Im Nukleolus ist die rDNA-Transkription stark reguliert und die Gene werden schnell repariert, da jegliche rDNA-Brüche, wenn sie sich weiter ausbreiten, die Proteinproduktion zum Erliegen bringen könnten. Infolgedessen würde jedes in die rDNA-Region des Genoms eingefügte Transgen im Nukleolus mit Samthandschuhen angefasst.
„Der Nukleolus ist ein riesiges Ribosomen-Biogenesezentrum“, sagte Collins. „Aber es ist auch eine wirklich privilegierte DNA-Reparaturumgebung mit geringem onkogenen Risiko durch Geninsertion. Es ist großartig, dass diese erfolgreichen Retroelemente – ich vermenschliche sie – in die ribosomale DNA gelangt sind. Sie liegt in mehreren Kopien vor, ist konserviert und ein sicherer Hafen.“ das Gefühl, dass man eine dieser Kopien zerstören kann und es der Zelle egal ist.“
Dies macht die Region zu einem idealen Ort, um ein Gen für die Gentherapie beim Menschen einzufügen.

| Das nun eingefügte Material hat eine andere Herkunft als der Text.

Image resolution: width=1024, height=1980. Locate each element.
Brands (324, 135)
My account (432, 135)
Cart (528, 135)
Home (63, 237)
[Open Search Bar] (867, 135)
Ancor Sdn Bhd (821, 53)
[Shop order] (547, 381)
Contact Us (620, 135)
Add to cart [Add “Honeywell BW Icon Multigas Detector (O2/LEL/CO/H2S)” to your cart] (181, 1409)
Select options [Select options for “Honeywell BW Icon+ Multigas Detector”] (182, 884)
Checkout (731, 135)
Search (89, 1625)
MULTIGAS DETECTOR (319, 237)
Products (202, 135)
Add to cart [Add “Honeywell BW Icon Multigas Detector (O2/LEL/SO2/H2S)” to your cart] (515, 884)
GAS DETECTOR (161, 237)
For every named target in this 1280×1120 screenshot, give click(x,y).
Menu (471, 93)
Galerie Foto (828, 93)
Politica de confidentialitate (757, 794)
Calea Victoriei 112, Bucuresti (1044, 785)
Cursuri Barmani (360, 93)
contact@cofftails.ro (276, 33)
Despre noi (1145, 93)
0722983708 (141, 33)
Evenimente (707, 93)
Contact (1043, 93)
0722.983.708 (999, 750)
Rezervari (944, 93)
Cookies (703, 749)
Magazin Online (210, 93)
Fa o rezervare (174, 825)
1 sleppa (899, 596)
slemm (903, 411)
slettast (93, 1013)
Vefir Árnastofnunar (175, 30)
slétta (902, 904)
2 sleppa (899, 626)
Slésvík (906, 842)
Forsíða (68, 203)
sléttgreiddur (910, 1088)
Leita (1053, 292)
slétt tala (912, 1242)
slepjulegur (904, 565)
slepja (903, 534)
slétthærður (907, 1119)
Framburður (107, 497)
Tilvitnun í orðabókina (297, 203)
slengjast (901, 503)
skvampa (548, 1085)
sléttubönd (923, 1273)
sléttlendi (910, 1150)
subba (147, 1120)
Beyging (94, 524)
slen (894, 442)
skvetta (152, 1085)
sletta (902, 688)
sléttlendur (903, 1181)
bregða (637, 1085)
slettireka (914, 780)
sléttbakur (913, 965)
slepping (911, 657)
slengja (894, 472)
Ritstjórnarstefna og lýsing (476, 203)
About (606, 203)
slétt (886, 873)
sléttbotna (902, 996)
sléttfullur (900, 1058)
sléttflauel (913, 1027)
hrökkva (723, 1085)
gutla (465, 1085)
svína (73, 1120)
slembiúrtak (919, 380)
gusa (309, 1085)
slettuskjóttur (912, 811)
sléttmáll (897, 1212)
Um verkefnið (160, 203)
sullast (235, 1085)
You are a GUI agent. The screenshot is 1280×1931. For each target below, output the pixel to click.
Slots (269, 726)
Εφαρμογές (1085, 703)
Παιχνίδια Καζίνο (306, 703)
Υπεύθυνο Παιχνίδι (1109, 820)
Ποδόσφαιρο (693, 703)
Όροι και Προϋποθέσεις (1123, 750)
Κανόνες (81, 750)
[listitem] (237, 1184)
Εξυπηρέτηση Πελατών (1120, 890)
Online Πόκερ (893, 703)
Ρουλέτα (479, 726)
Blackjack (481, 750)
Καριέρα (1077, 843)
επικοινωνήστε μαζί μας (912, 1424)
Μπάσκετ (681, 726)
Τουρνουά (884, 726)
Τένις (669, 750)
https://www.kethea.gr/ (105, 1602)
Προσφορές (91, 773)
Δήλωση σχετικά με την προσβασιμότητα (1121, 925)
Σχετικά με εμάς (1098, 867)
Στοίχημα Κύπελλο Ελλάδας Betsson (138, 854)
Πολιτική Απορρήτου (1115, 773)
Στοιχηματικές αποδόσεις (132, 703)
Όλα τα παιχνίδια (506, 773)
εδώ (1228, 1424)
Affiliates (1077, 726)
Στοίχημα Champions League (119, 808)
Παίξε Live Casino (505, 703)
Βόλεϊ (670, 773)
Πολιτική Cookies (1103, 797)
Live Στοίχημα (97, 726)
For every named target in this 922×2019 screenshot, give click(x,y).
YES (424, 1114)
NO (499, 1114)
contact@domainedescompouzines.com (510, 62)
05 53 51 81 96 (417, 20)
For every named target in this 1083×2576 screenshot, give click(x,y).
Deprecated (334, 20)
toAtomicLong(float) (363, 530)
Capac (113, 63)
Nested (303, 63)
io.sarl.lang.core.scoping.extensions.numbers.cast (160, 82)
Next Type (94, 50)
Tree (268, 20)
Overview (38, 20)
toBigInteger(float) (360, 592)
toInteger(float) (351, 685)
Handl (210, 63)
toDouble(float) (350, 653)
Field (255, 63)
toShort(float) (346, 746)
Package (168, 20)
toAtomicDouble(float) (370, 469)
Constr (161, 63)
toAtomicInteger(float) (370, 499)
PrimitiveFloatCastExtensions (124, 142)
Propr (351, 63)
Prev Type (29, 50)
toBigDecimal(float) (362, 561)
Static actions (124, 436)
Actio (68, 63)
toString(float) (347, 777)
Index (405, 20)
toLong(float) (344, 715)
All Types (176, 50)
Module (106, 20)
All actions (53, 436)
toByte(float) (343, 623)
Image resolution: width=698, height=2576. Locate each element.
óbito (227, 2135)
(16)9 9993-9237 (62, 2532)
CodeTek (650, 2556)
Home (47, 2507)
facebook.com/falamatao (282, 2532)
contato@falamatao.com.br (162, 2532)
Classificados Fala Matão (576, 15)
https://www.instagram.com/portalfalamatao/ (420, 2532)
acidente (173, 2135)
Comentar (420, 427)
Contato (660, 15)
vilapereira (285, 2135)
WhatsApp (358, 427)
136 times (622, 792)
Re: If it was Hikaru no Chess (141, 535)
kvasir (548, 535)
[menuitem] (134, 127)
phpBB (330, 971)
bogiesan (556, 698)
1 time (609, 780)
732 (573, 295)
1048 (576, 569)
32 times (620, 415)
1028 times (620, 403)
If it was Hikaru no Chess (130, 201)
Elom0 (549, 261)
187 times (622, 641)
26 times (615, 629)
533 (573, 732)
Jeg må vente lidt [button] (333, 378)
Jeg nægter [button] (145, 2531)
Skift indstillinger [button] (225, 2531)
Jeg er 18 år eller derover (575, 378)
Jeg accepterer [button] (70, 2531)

Collins gab zu, dass noch viel Unbekanntes über die Funktionsweise von R2 vorliegt und dass Fragen zur Biologie der rDNA-Transkription offen bleiben: Wie viele rDNA-Gene können gestört werden, bevor die Zelle sich darum kümmert? Sind diese Zellen anfälliger für Nebenwirkungen von PRINT, da einige Zellen viele der über 400 rDNA-Gene im menschlichen Genom ausschalten?
Sie und ihr Team untersuchen diese Fragen, optimieren aber auch die verschiedenen Proteine und RNAs, die an der Retroelement-Insertion beteiligt sind, damit PRINT in kultivierten Zellen und Primärzellen aus menschlichem Gewebe besser funktioniert.
Das Fazit sei jedoch: „Es funktioniert“, sagte sie. „Es ist nur so, dass wir ein bisschen mehr über die Biologie unserer rDNA verstehen müssen, um sie wirklich nutzen zu können.“
Mehr Informationen:
Nutzung eukaryotischer Retroelementproteine für die Transgeninsertion in humane Safe-Harbor-Loci, Naturbiotechnologie (2024). DOI: 10.1038/s41587-024-02137-y
Akanksha Thawani et al., Template- und Zielstellenerkennung durch menschliches LINE-1 in Retrotransposition, Natur (2023). DOI: 10.1038/s41586-023-06933-5.